The legends of King Arthur and Camelot are well-known, and while other retellings end with Arthur’s fatal wounding at the Battle of Camlann, Carlson picks up at the moment of battle. He also takes another approach—as Arthur physically heals on the island of Avalon, he goes through a mental healing process. Arthur faces off against Mordred, his illegitimate son and challenger to the throne in the Battle of Camlann. Arthur kills Mordred with help from his sword Excalibur, but Mordred seriously wounds Arthur, and the Lady of the Lake transports him by barge to Avalon, where he can heal. But he isn’t just physically wounded—Gwynevere has cheated on him with his best friend Lancelot, his aunt deceived him and bore Mordred, and his half sister, sorceress Morgan le Fay, manipulated him to achieve her own ends. It’s clear he has some emotional issues to work out, and that’s the focus of Carlson’s story. Morgan meets him on the island, which she describes as “a land of peace and harmony where people are forever young in heart, and grief and disease are unknown, where men and women live to over a hundred.” It’s here that Arthur meets spiritual advisers like Lady Eunice, who teaches him that “At any moment we can change our thinking and create a new tomorrow by living this moment and every following moment as best we can.” He meets the man who made the magical Excalibur, who tells him, “You cannot build the future by avenging the past. You must rekindle the flame of your desire for peace and truth. You must forget the past defeats, remember your purpose, and try again.” The book reads more as a spiritual, self-help journey than a mythic retelling, and that seems to be what Carlson is striving for.

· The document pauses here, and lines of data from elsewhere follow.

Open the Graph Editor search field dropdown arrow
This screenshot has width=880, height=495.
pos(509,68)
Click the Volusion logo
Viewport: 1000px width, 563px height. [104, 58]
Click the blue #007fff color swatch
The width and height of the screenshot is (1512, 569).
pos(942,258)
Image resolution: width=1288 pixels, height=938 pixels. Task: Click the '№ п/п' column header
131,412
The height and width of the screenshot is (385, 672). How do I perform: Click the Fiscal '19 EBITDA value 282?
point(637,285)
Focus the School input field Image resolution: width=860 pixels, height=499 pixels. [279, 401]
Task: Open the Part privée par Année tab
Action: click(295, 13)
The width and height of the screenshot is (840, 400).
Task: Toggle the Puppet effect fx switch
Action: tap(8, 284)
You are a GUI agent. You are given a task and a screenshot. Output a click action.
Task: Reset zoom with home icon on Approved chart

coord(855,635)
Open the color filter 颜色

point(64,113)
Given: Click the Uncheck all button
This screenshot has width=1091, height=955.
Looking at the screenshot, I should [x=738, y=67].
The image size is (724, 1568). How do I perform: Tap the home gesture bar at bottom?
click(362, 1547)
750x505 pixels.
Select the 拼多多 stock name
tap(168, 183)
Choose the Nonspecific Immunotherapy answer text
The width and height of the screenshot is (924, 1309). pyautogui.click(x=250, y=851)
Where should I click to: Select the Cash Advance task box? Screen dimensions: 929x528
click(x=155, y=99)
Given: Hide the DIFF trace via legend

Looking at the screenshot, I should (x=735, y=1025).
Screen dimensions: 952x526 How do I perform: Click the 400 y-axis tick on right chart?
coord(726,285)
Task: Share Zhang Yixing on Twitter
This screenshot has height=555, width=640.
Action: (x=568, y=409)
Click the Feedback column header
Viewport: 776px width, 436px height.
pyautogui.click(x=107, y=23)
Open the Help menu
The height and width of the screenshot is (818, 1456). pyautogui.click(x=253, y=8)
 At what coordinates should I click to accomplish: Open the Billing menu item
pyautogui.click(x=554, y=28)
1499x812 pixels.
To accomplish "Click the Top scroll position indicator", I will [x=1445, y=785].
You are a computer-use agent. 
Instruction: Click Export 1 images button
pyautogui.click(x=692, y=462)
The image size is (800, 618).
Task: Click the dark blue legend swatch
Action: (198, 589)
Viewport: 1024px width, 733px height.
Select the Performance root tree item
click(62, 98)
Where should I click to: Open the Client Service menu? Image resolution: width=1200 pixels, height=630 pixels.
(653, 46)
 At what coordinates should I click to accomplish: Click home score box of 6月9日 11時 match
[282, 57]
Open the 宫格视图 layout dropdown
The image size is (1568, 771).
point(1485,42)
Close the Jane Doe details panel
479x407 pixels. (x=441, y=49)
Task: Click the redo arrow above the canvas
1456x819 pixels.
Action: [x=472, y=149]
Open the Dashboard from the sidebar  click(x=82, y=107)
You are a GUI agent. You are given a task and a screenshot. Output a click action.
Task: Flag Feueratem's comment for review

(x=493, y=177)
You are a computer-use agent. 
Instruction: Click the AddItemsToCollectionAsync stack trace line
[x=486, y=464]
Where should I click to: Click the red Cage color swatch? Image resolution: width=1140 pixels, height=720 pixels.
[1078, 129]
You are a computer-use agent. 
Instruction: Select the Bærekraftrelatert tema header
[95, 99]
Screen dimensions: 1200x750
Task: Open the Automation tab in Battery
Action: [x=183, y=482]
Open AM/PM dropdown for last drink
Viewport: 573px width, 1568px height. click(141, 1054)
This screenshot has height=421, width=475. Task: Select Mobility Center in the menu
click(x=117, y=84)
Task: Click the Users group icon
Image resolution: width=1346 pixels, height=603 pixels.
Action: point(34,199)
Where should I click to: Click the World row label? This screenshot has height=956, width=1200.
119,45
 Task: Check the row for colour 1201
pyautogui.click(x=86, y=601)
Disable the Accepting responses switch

His Arthur is a vulnerable character, and he learns forgiveness and how to find inner peace while at Avalon. The writing is rich, and the only stumble comes from Carlson’s assumption that all readers are familiar with the many different characters in Arthurian legend. While reading the book may require looking up some of the legends online, it’s still a rewarding experience, as Carlson makes readers feel like they’re on a spiritual journey of their own.
An unusual update on the King Arthur legend and an engaging take on Arthur’s spiritual journey.